Graph analysis underlies many applications whose answers cannot be looked up in a single record or retrieved along a path: laundering rings, drug repurposing, user preference, and scientific theme are all inferred from a node together with its neighbourhood. We introduce GraphInfer-Bench, a benchmark for whether LLMs can perform this graph inference: producing an open-ended answer that no single node supports and no path retrieves. Existing graph-QA protocols cannot test this capability: algorithm simulation, node classification, single-node description, KG-QA, and GraphRAG all admit answers retrievable from one node or along a path. GraphInfer-Bench defines five tasks along Description (what a region is) and Comparison (how regions differ), each constructed so the ground truth lives in no single node. The release contains 42,000 samples across six real-world graphs, produced automatically and screened by a four-layer quality-control protocol. We evaluate four method families against the same tasks: graph-token alignment models, zero-shot frontier closed-source LLMs, Graph2Text supervised fine-tuning, and plain GNNs as a structural reference. No method family closes the gap. Graph-token alignment partially handles description tasks (relational, theme) but collapses on comparison tasks. Frontier LLMs lead on outlier detection and community partition among LLM-based methods but lag on masked-node prediction. Graph2Text SFT is the strongest LLM-based method on the description side yet falls behind frontier LLMs on comparison. Across every task, plain GNNs match or beat the strongest LLM-based row, with the largest margin on community detection. GraphInfer-Bench surfaces graph inference as an open capability gap rather than a property of any one architecture.
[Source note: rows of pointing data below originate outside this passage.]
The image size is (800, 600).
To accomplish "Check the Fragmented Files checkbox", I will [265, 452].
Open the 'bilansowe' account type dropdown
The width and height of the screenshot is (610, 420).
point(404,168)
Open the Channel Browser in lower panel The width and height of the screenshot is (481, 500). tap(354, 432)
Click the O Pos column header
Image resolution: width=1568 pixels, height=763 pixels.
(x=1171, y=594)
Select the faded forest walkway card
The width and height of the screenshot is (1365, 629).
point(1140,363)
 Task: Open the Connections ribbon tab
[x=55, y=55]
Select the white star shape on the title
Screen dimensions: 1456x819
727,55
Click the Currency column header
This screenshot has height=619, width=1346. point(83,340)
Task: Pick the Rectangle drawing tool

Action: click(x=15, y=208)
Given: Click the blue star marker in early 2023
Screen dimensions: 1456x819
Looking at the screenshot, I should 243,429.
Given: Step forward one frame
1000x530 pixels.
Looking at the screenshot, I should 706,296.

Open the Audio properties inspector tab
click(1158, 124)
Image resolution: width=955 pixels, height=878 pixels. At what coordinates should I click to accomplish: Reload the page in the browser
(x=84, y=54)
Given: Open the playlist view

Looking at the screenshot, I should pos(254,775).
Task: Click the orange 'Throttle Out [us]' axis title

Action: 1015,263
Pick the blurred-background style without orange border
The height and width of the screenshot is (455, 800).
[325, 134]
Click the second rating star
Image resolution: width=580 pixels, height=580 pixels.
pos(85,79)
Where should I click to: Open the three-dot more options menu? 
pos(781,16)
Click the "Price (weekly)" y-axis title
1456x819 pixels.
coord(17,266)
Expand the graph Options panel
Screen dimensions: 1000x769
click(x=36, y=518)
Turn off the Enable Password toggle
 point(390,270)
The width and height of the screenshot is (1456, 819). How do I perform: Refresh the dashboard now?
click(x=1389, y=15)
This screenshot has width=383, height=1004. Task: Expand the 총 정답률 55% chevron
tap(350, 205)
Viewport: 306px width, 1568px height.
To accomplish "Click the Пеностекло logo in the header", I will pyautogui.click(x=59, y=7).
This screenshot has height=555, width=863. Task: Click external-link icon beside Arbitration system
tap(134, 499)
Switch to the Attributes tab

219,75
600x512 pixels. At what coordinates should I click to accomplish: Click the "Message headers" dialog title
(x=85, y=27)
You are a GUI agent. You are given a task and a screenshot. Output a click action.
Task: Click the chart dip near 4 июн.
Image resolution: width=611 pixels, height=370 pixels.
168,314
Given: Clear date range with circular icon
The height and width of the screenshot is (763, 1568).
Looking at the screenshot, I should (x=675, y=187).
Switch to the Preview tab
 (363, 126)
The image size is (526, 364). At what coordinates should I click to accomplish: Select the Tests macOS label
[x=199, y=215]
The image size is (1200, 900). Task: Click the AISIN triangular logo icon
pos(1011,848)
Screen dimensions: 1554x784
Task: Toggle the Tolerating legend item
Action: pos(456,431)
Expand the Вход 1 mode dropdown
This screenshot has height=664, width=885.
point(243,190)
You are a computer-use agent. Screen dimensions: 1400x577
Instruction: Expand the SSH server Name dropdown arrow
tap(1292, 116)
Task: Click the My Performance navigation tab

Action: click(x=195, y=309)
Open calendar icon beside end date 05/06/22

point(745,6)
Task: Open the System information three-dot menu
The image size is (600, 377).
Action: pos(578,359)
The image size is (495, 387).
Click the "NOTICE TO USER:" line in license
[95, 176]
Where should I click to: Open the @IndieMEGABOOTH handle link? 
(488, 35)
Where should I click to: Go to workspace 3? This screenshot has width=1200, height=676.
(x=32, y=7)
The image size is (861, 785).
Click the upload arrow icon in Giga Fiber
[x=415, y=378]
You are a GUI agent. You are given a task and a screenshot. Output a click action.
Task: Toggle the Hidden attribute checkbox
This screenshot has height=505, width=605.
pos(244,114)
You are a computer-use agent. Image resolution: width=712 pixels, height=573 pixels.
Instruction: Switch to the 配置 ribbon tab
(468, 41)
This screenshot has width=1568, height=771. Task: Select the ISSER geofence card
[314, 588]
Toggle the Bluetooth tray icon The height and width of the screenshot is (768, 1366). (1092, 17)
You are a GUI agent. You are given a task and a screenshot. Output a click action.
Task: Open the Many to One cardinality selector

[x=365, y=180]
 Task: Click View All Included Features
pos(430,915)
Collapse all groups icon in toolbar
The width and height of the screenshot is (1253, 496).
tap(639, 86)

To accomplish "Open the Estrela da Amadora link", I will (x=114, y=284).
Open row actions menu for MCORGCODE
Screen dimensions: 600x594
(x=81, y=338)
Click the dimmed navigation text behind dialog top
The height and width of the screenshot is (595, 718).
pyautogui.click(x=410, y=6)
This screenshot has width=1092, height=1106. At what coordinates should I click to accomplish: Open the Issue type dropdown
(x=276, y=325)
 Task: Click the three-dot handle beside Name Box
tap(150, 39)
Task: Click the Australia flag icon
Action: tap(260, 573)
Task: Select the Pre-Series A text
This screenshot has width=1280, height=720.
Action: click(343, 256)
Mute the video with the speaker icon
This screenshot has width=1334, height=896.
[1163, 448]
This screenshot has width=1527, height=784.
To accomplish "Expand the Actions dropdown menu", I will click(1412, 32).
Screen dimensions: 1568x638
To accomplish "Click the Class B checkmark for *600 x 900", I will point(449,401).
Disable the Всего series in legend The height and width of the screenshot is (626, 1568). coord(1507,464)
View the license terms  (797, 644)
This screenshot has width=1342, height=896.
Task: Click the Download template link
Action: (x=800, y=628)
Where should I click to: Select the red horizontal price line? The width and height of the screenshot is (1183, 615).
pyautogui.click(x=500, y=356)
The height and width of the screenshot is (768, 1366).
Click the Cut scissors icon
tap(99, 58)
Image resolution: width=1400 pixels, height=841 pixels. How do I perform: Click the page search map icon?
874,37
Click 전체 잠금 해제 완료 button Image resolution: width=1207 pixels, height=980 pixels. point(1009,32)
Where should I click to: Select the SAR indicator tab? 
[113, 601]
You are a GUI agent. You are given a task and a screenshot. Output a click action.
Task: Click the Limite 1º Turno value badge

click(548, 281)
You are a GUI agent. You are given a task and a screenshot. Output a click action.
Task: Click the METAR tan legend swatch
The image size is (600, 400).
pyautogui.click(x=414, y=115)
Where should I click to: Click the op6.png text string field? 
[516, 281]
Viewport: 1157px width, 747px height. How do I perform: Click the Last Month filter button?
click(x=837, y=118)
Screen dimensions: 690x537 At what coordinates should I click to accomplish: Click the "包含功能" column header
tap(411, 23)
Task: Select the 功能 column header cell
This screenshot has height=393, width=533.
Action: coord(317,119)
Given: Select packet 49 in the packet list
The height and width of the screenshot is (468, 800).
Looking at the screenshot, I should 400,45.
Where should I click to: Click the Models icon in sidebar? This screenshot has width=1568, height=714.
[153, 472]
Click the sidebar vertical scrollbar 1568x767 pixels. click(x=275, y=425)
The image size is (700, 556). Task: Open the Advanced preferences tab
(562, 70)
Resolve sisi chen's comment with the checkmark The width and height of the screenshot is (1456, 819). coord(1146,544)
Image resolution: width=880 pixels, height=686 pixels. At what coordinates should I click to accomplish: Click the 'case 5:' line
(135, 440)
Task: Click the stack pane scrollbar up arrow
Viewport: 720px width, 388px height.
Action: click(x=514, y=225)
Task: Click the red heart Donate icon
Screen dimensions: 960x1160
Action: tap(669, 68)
翻译：[翻译后的中文摘要] 图分析构成了众多应用的基础，这些应用的答案无法从单个记录中查找，也无法沿路径检索：洗钱团伙、药物重定位、用户偏好以及科学主题均需从节点及其邻域中推断得出。我们提出GraphInfer-Bench基准，旨在评估大语言模型（LLM）是否能执行此类图推理：生成无单一节点支撑、无路径可检索的开放式答案。现有图问答协议无法测试该能力：算法模拟、节点分类、单节点描述、知识图谱问答及图增强检索生成（GraphRAG）等方法均允许从单一节点或沿路径检索答案。GraphInfer-Bench沿"描述"（区域特征）与"比较"（区域差异）两条主线定义五项任务，每项任务均确保真实答案不存于任何单一节点中。该基准数据集包含42,000个样本，覆盖六个真实世界图结构，通过自动生成与四层质量控制协议筛选而成。我们评估了四类方法体系：图-令牌对齐模型、零样本前沿闭源大语言模型、图到文本有监督微调（Graph2Text SFT），以及以普通图神经网络（GNN）作为结构基线。所有方法均未弥合性能差距。图-令牌对齐方法可部分处理描述类任务（如关系识别、主题归纳），但在比较类任务中表现崩溃。前沿大语言模型在LLM类方法中的异常检测与社区划分任务上领先，但在掩码节点预测中表现落后。Graph2Text SFT在描述任务中是表现最强的LLM方法，但在比较任务上劣于前沿大语言模型。在所有任务中，普通GNN均达到或超越最强LLM方法的表现，其中在社区检测任务上的优势最为显著。GraphInfer-Bench揭示了图推理是一个开放性的能力鸿沟，而非任何单一架构所固有的特性。